SIPRI: As receitas da Rússia provenientes da venda de armas estão a aumentar

Para efeitos de comparação, há cinco anos, em 2020, a Rússia forneceu a clientes estrangeiros armas e equipamento militar no valor de cerca de 13 mil milhões de dólares. De acordo com o Instituto Internacional de Pesquisa para a Paz de Estocolmo (SIPRI), o país era o segundo maior exportador de armas do mundo (depois dos Estados Unidos).
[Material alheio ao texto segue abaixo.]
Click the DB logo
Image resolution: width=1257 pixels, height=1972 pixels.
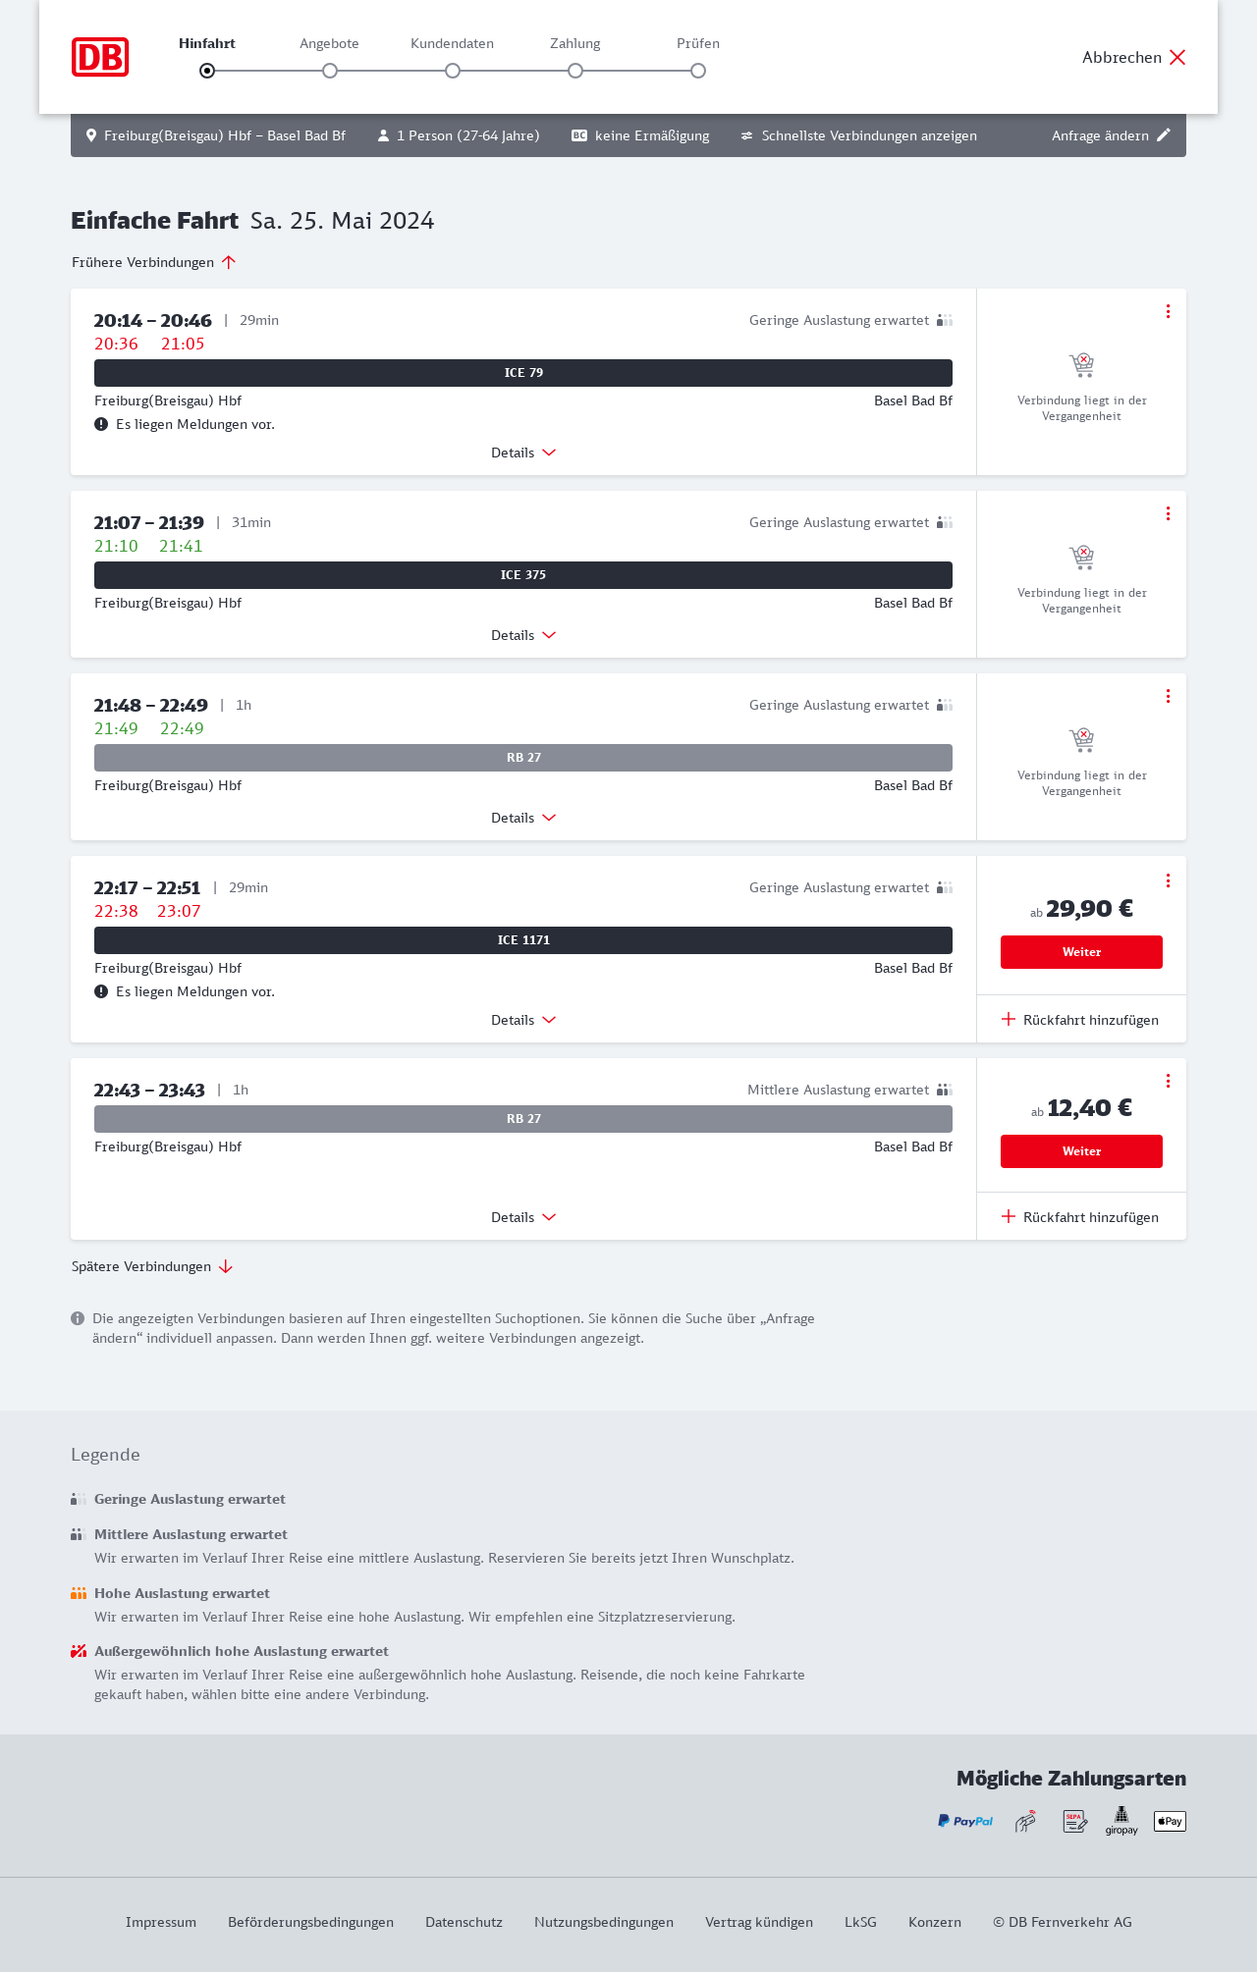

A Índia, a China, o Egito e a Argélia foram citados entre os principais parceiros.

Em dezembro passado, analistas do instituto afirmaram que as receitas russas do armamento estavam a crescer, apesar das sanções e da falta de mão de obra qualificada.
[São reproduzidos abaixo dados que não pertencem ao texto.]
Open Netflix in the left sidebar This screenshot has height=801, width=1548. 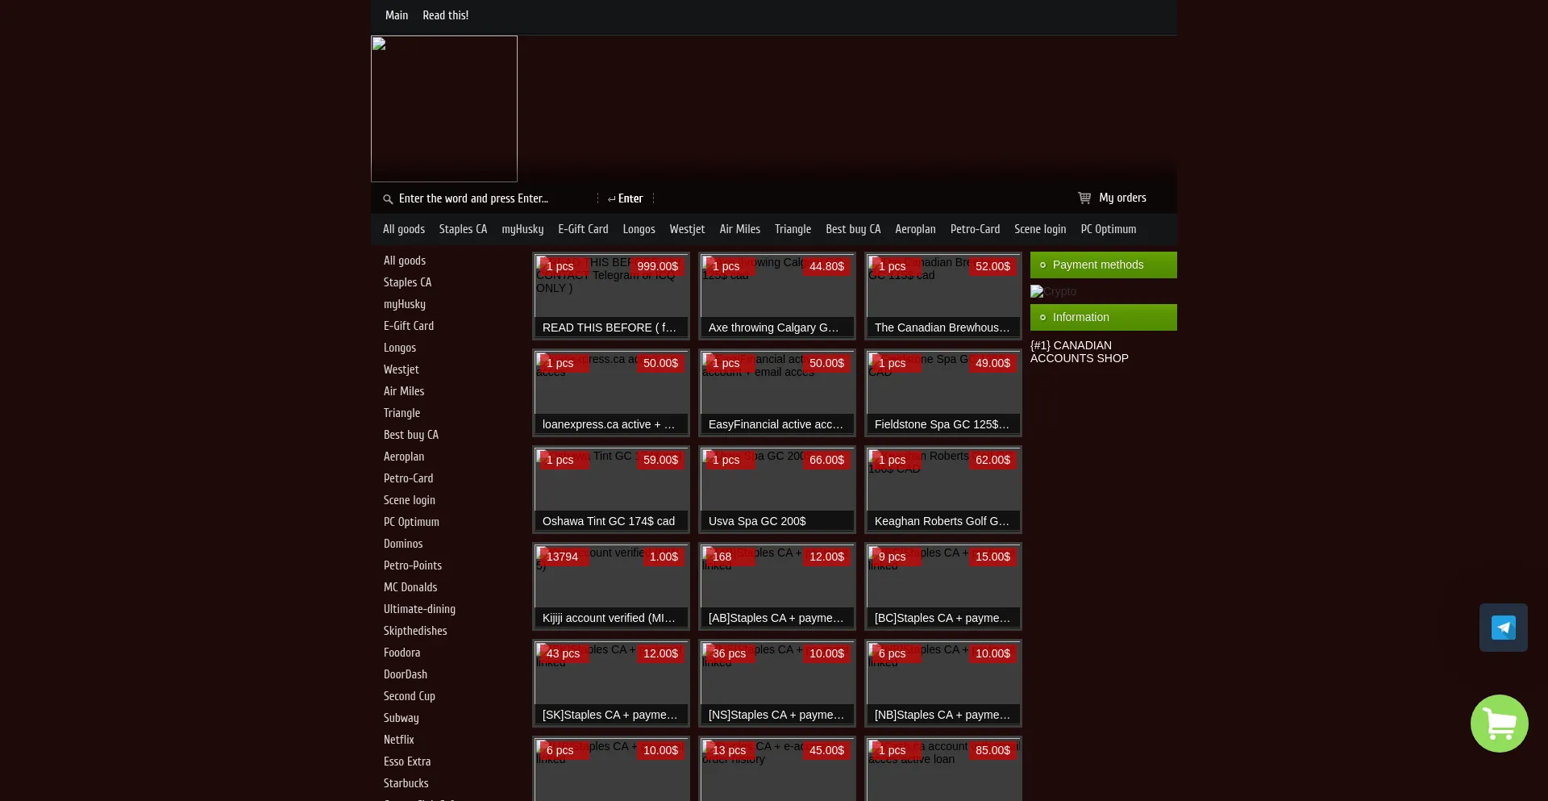pyautogui.click(x=398, y=740)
"A indústria de armamento russa, contrariamente às expectativas, mostrou resiliência durante a guerra na Ucrânia", disse Diego Lopez da Silva, investigador sénior do Programa de Armas e Despesas Militares do SIPRI.

De acordo com o SIPRI, duas empresas russas de armamento entre as 100 maiores do mundo, a Rostec e a United Shipbuilding Corporation, aumentaram as suas receitas combinadas de armamento em 23%, apesar das sanções internacionais que causaram escassez de componentes.
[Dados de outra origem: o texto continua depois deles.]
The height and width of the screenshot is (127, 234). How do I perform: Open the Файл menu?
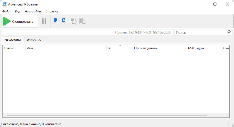point(7,12)
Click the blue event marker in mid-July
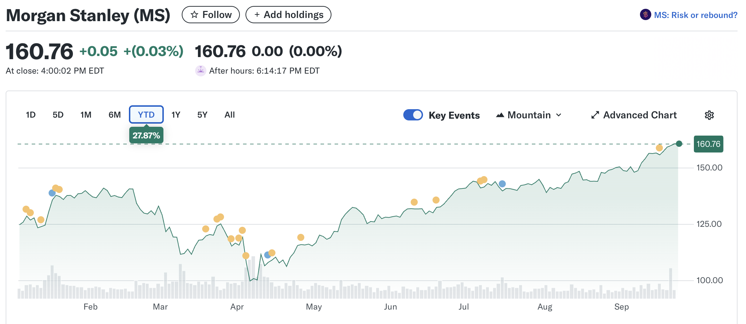746x324 pixels. tap(502, 184)

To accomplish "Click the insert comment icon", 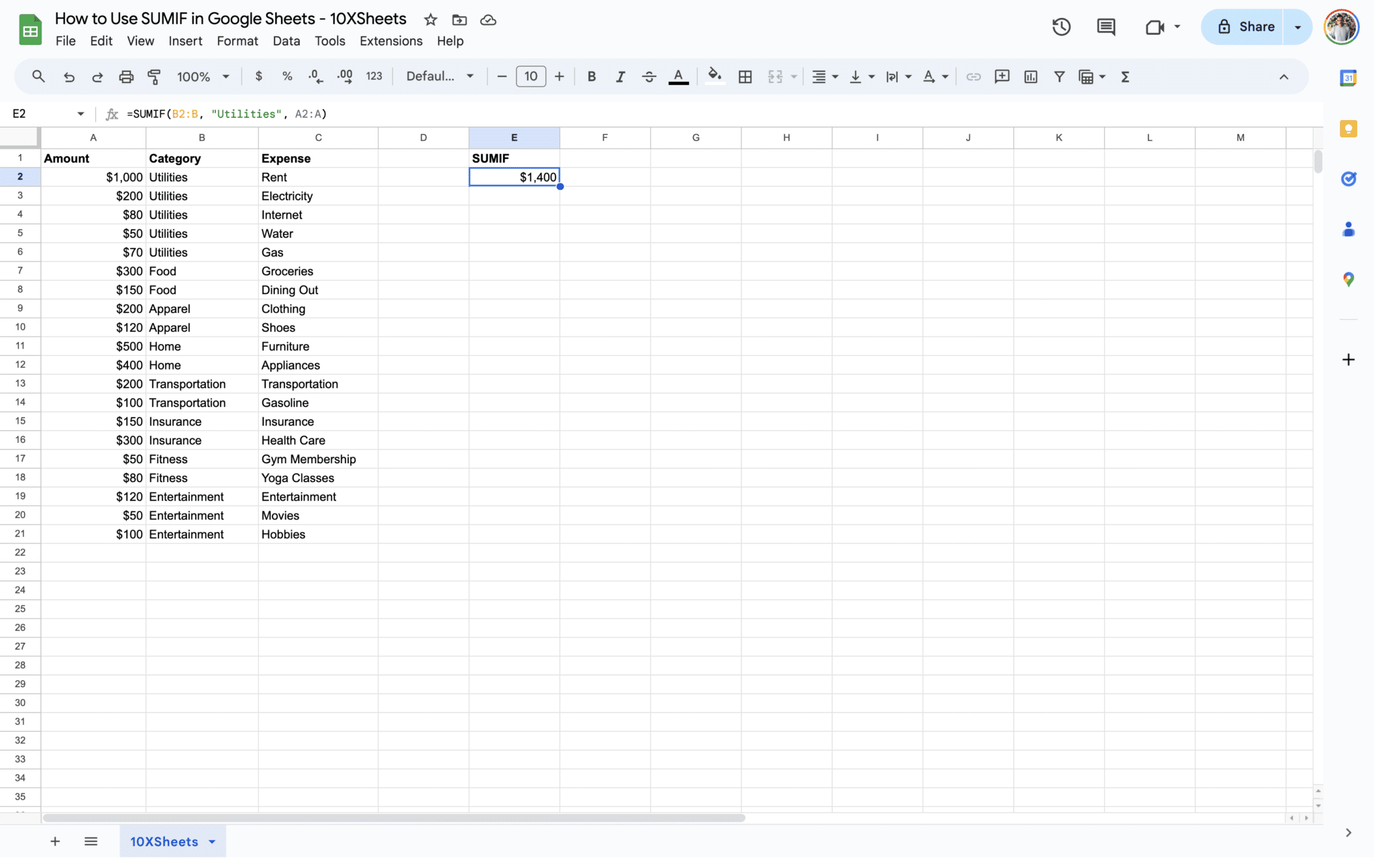I will [1002, 76].
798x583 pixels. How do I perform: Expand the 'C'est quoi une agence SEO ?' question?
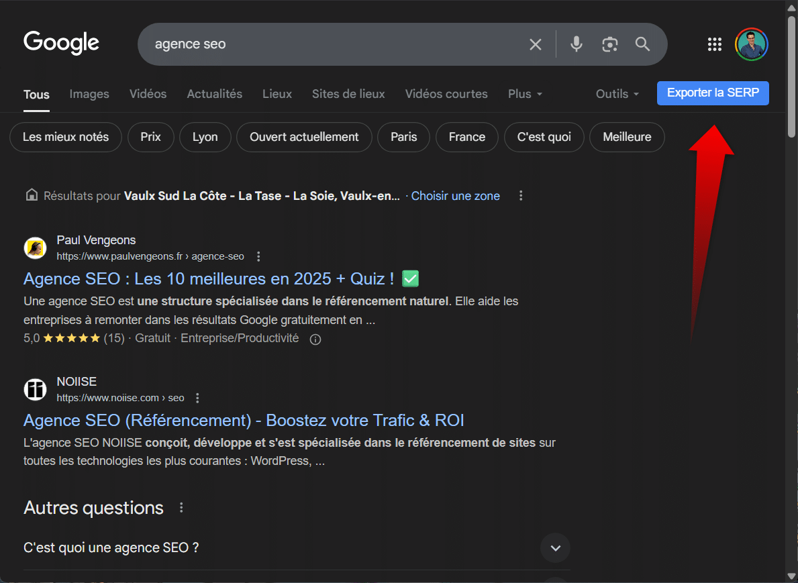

A Rússia continua a ser um dos três maiores exportadores de armas do mundo, de acordo com os dados de 2020-2024, mas perdeu o segundo lugar para a França.

A UE vai reforçar as sanções contra o complexo militar-industrial russo

As restrições impostas às empresas e aos bens necessários à produção de armas pela Rússia poderão fazer parte de um novo pacote de sanções anti-russas da UE, informou a agência noticiosa Bloomberg citando fontes.

De acordo com a Alta Representante da UE para os Negócios Estrangeiros e a Política de Segurança, Kaja Kallas, o trabalho sobre as sanções continua, o pacote de medidas restritivas ainda não foi acordado.

Anteriormente, o representante oficial do Ministério dos Negócios Estrangeiros francês, Pascal Confavre, afirmou que as restrições afectariam as empresas associadas ao complexo militar-industrial russo.

A União Europeia tenciona adotar um novo pacote de sanções contra a Rússia a 24 de fevereiro, data do quarto aniversário da invasão total da Ucrânia pela Rússia.

Em outubro passado, a UE impôs medidas restritivas contra empresários e empresas pertencentes ao complexo militar-industrial russo, bem como operadores dos Emirados Árabes Unidos e da China que produzem ou fornecem bens militares e de dupla utilização à Rússia, no âmbito do 19º pacote de sanções.

"As sanções impõem custos diretos à Federação Russa devido à sua guerra agressiva, esgotam a capacidade industrial e económica do Kremlin para lutar, produzir mais armas e reparar os sistemas de armas existentes, e privam o exército russo e os seus fornecedores dos bens e equipamentos de que necessitam para travar uma guerra em território soberano da Ucrânia", sublinhou a Comissão Europeia.

No início desta semana, entrou em vigor um regulamento atualizado da UE que coloca a Rússia na lista de países de alto risco devido à insuficiência de medidas de combate ao branqueamento de capitais e ao financiamento do terrorismo.